Statement of problem: Documentation of long-term changes in food intake is lacking for those treated with a maxillary complete denture opposed by a mandibular, screw-retained, implant-supported fixed prosthesis.
Purpose: The purpose of this study was to evaluate the selection patterns of dietary foods over 5 years for edentulous participants treated in a multicenter prospective clinical trial that compared cast alloy versus laser-welded titanium frameworks of an implant-supported prostheses opposed by maxillary complete dentures to rehabilitate edentulous participants.

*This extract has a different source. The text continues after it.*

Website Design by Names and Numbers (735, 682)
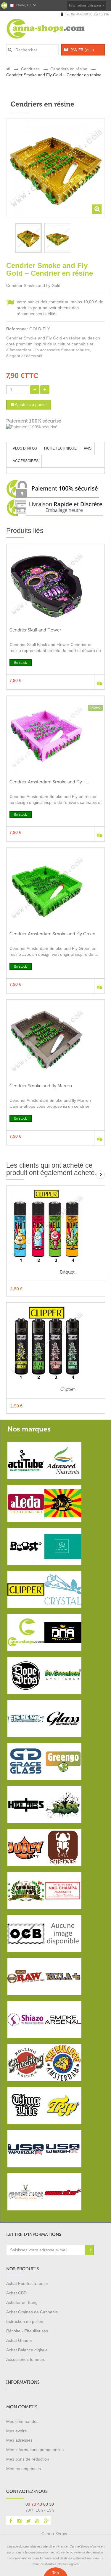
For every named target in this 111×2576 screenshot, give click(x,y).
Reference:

Material and methods: The study assessed data from a multicenter prospective clinical trial that followed edentulous participants from an initial baseline of wearing existing complete dentures to implant placement, restoration with a mandibular implant-supported prosthesis opposed by a maxillary complete denture, to follow-up assessment of these treatments over 5 years. The 32 participants in the cohort were treated at 5 of 9 participating centers. The data collected included 2 dietary forms, a standardized 4-day food diary form, and a dietary habits questionnaire. Each participant completed forms before entering into treatment (control) and at the 1- and 5-year follow-up assessment after being treated with a maxillary complete denture opposing a mandibular complete-arch fixed implant-supported prosthesis. Descriptive statistics were calculated for each measure at each assessment point. Regression analysis and the Sign test were used to calculate change in the participants' nutritional status (α=.05).
Results: Among the findings, it was noted that difficulty in masticating hard, raw, and fibrous foods decreased and intake of vegetable portions increased significantly from 2.5 to 3.3 servings. Participant comfort in eating in public places and their enjoyment of eating were significantly improved from 50% of participants being uncomfortable with their prior complete denture treatment to only 4% after 5 years.
Conclusions: Within the limitations of this study, it was concluded that vegetable intake and ability to masticate raw, hard, and fibrous food for these participants improved when they received a mandibular implant-supported prosthesis opposed by a maxillary complete denture. According to the analysis and findings, the overall eating experience was more pleasurable, and eating in public was more comfortable after replacement of complete dentures with a mandibular implant-supported prosthesis.